Rural hospitals have to do more with less

In situations of tight staffing and limited resources, the concepts of Lean can play a huge role.

By Sue Kozlowski

There are no small hospitals in the eyes of the patients who come to them for care. People who need healthcare don’t care what your designation is, how many beds you have, or what the trauma level is in your emergency department. They expect the best care and communication no matter what the size.

From the hospital’s perspective, financial challenges are present in both of the major categories, expense and revenue. Labor may cost more for recruitment and retention, and supplies may cost more because of limited vendor availability and transportation expense. Automation and EMRs can be very helpful, but come with a significant price tag that many smaller hospitals can’t afford. On the revenue side, payments may be collected more slowly, or not at all. Even though there are multiple rural payment programs, they are attached to a significant regulatory burden. What’s a rural hospital to do?

In situations of tight staffing and limited resources, the concepts of Lean can play a huge role in simplifying work so that it is easier to perform, and easier to train new people to the job. By looking at the process flow, and collected data to identify bottlenecks or barriers, rural hospital departments can identify areas to reduce costs and improve the quality of the process outcome.

Revenue Cycle

One rural hospital had a system for billing in the emergency department that was based on correcting documentation on the chart. The chart would be received with multiple errors, and the billing and coding team would spend one to two weeks trying to get back with the doctors and nurses to correct errors and fill in gaps. This was especially a challenge with locum tenens doctors who only worked 1 – 2 days a month. The billing department was receiving significant criticism for failing to submit clean bills on a timely basis. When the delays reached the 12-week mark, from discharge to submission of the clean bill, the proposed solution was to hire more members of the coding team.
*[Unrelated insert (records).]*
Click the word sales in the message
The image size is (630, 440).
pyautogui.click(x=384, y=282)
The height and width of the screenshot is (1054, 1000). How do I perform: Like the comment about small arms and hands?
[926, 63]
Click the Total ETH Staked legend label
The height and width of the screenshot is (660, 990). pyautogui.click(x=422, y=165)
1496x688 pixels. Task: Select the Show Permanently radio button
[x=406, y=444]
Instead, the team asked to charter a Lean project. When they mapped the process, they quickly realized that the coders had a huge backlog of charts waiting for correction and clarification. The root cause was incomplete charts. A six-week Lean team was formed to address the issue with the ED staff, and to fix disconnects between how the data was entered into the EMR and how the coding staff was able to view it.
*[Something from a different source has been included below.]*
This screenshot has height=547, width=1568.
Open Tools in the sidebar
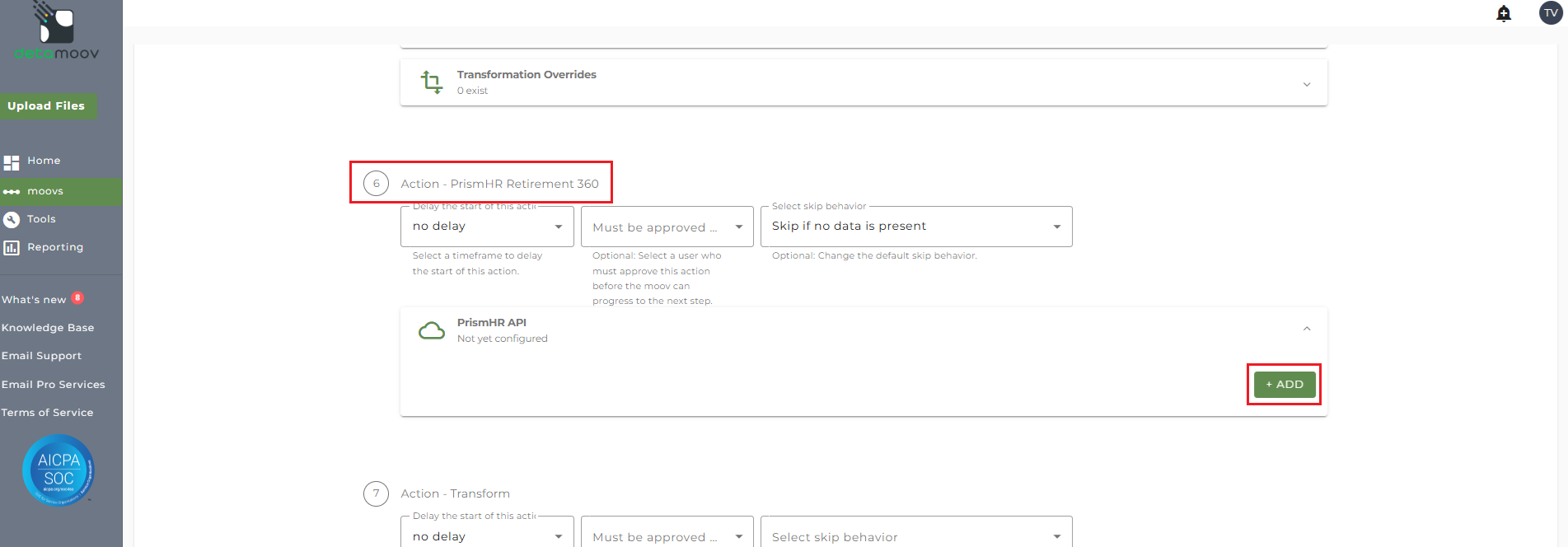pyautogui.click(x=41, y=219)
The result of the initial project was a reduction in delays from 14 weeks at the time of the project start, to two-weeks at the conclusion. (Dictation challenges still remained.) The ED providers and nurses were initially skeptical of the improvements suggested, but their payoff was big – a stop to the endless phone calls and emails that were generated as the coders tried to get information over many weeks.

The team was so encouraged that they chartered another project – increased efficiency in the billing process – that resulted in one team member being re-deployed to help with IDC-10 implementation, and two team members enabled to work from home instead of in the office – something they had requested previously but the old process required them to be present to help solve problems.

Spin-off projects included the dictation process flow, and the updating of the Charge Master for recently-added CPT codes.

With fewer staff needed to produce clean bills faster, this ED billing process saw significant improvements, an increase in ED provider engagement, higher staff morale, and fewer denials.

The best part of this improvement was that the employees themselves came up with the ideas that resulted in better process performance. The Lean facilitator is there to coach through the process – but the improvements belong to the employees, who then take ownership to make sure the changes are sustained.

Plan-Do-Check-Act

If you’re not sure this method would work for you, neither were the team members in the billing department! In fact, they tried to map the process seven – yes, seven – times previously and had never even gotten to a complete process map. By using the approach of Plan-Do-Check-Act, which is the foundation of Lean, the team was able to accomplish the impossible.

-Sue Kozlowski is senior director at TechSolve Inc. in Cincinnati, Ohio.